The court’s ruling said, in part, that the smoking-cessation tax was part of an attempt by the Oklahoma legislature to generate new revenue streams to help meet the constitutional mandate to balance the state budget. The state has been dealing in recent years with a declining recurring tax revenue.
Four bills were introduced in the Oklahoma House that listed the $1.50-per-pack levy as a tax.
Their insertion into Senate Bill 845, however, switched the terminology from tax to smoking-cessation fee even though just $1 million of the $225 million in revenue would have been used to discourage tobacco usage among your people.
SB845, which was passed on May 26, was pitched as a way of encouraging smokers to lower, if not eliminate, their consumption of traditional cigarettes by making cigarettes more expensive.
Legislators sought the $225 million in revenue from SB845 as a last-minute strategy to meet the state Constitution’s balanced budget mandate, the court said.
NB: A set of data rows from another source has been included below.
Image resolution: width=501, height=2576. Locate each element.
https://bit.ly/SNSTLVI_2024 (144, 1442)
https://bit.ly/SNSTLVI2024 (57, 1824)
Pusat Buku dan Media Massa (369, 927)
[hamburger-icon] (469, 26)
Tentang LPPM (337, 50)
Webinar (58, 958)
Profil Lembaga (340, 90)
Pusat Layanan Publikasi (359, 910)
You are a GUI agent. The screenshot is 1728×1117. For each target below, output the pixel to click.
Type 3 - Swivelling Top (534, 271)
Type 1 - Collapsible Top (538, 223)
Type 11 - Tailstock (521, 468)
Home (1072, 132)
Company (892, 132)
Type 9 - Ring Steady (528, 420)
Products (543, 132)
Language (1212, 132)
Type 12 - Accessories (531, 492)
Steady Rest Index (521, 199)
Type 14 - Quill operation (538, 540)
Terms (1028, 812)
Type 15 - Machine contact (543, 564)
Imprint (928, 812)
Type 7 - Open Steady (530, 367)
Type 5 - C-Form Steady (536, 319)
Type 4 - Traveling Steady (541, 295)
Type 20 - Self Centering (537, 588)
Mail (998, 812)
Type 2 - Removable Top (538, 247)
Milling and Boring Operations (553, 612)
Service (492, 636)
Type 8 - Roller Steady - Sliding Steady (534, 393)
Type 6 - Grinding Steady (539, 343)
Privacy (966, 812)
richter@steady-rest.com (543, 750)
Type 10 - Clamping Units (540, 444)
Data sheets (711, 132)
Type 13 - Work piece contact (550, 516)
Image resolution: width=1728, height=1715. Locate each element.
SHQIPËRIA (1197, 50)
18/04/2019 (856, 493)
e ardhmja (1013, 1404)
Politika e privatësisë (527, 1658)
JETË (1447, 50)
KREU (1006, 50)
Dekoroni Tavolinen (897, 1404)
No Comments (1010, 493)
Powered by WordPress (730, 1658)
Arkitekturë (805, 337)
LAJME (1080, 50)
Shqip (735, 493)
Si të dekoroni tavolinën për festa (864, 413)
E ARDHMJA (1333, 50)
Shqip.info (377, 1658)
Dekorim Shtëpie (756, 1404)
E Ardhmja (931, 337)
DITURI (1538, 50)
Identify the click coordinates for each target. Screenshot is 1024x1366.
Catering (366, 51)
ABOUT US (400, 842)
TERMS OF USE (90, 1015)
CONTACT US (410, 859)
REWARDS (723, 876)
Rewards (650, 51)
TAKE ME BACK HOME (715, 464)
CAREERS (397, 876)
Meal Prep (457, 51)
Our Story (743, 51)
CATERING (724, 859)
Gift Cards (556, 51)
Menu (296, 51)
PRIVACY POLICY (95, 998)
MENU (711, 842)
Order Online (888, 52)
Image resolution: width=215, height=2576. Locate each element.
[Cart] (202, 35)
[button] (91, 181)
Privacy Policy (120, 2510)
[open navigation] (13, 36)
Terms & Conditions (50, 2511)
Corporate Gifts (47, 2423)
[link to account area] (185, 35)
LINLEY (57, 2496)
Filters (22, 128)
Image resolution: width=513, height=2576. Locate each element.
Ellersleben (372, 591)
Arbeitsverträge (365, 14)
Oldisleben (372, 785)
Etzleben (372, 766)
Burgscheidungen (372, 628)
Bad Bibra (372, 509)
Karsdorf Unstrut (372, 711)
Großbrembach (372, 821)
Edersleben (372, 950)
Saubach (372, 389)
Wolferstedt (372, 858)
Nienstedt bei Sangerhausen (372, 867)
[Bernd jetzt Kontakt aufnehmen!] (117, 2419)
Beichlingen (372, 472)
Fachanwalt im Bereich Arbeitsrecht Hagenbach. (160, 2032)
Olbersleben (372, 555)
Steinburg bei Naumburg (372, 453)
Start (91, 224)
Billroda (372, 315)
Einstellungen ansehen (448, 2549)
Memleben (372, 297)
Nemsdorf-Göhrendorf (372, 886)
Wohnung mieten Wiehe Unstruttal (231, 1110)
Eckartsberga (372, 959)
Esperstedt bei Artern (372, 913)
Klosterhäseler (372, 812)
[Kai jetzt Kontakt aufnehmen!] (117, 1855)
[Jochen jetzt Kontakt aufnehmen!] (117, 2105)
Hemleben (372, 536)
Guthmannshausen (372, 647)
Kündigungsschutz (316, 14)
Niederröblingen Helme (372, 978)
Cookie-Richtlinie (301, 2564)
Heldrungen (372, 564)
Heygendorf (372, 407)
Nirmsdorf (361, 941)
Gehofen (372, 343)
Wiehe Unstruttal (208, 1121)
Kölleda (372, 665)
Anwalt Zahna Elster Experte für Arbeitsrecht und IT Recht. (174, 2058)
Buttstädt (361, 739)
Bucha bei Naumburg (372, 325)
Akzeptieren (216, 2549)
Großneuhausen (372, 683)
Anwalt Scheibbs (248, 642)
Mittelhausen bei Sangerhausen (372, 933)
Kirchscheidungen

It would have been the largest amount of new recurring revenue passed by the legislature during the 2017 session.
The court said the legislature faced a ‘constitutional conundrum’ of whether to violate the constitution with passage of SB845 or violate the balanced budget mandate.
‘None of this is to say that the legislature cannot choose this particular sort of regulatory tool – a sin tax – to further its goal of reducing smoking,’ the court said.
‘But the enormity of the revenue generated by SB845, when contrasted with the (minimal) sums earmarked for smoking cessation programs, and the scant inclusion of any other regulatory function in the bill, compels the conclusion that the generation of revenue for the support of state government was the measure’s primary purpose,’ the justices said.
The approval of the $1.50-per-pack increase was challenged by Reynolds American Inc, Philip Morris USA and several convenience stores, wholesalers and smokers.
The law was set to go into effect in late August.
The state has until Thursday to file a petition for rehearing.